» **GIVEN TASK**
Change "speech bubble" to "chat bubble" in the stretch of the listing from the line containing "Viewport: 800px width, 600px height." through the line containing "Action: pyautogui.click(x=44, y=238)", and give back only those lines with all else unchanged. Omit the pictures.

____ PROVIDED DATA

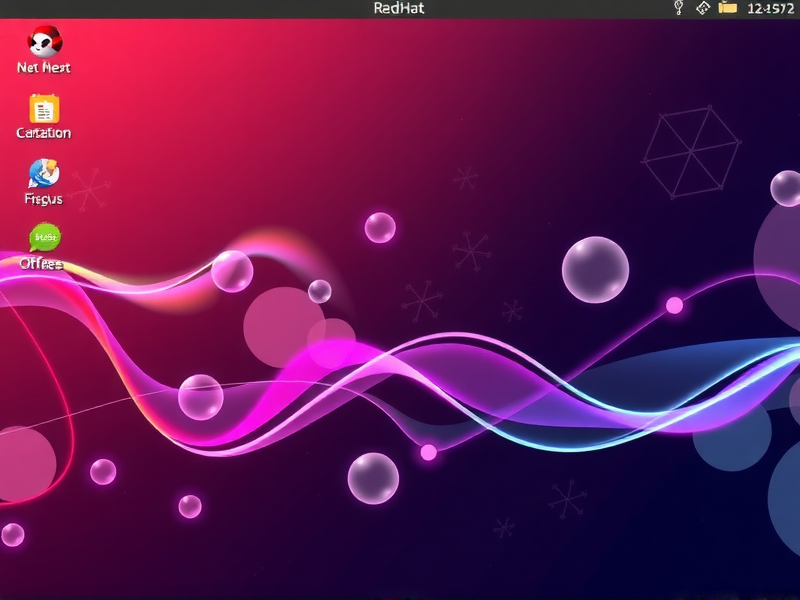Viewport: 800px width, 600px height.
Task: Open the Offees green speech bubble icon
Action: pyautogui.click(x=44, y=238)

________
____ PROVIDED DATA

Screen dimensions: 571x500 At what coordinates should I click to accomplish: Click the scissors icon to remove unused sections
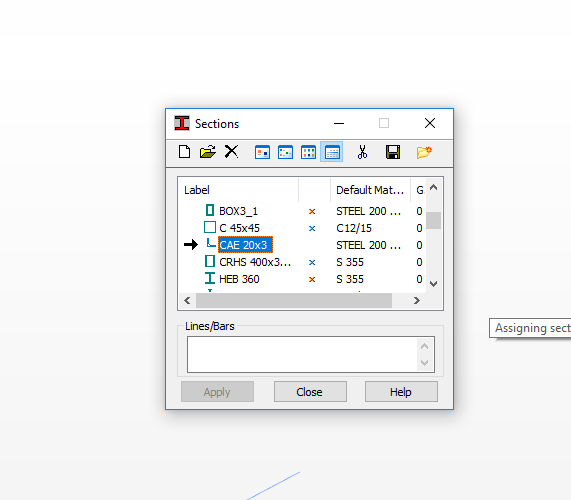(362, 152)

________

» **EXERCISE SOLUTION**
Viewport: 800px width, 600px height.
Task: Open the Offees green chat bubble icon
Action: pyautogui.click(x=44, y=238)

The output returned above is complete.